Ceviche de Pescado Recipe

Ceviche de Pescado Recipe

  • 2 pounds white-fleshed skinless fish fillets such as flounder, sole, or corvina (cod)
  • Salt
  • 1 cup fresh lime juice (about 12 limes)
  • 1/2 teaspoon salt
  • 1 small clove garlic, chopped very fine
  • 1 or 2 fresh aji amarillo (yellow Peruvian chili), seeded and chopped fine, or substitute the canned aji
  • 1 teaspoon chopped parsley
  • 1 teaspoon chopped cilantro
  • 1 medium onion, chopped fine (1/2 cup)
  • 3 or 4 lettuce leaves
  • 4 ears of corn, cooked and cut into 2-inch pieces
  • 1 pound sweet potatoes, roasted in the skin, peeled, and sliced into 1/2-inch-thick rounds
  • 1 pound yuca, peeled, cut into little-finger-sized slices, and boiled until soft
  • A few strands of yuyo (a tangy seaweed, optional)

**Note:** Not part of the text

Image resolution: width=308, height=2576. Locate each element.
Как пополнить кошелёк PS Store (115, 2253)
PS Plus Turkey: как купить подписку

  1. Cut the fish into strips 1 1/2 inches long by 1/4 inch wide. Soak the strips in lightly salted water for 1 hour to tenderize. Drain well.
  2. Put the fish in a bowl and fold in the lime juice carefully. Add the salt, garlic, and aji and refrigerate for 15 to 20 minutes.
  3. Just before serving, mix in the parsley, cilantro, and onion.
  4. To serve, line a bowl or large platter with the lettuce. Place the ceviche in the center. Surround it with 3 separate mounds: corn pieces at the top of the platter, sweet potato slices on one end, yucca on the other. Garnish with the seaweed, if using.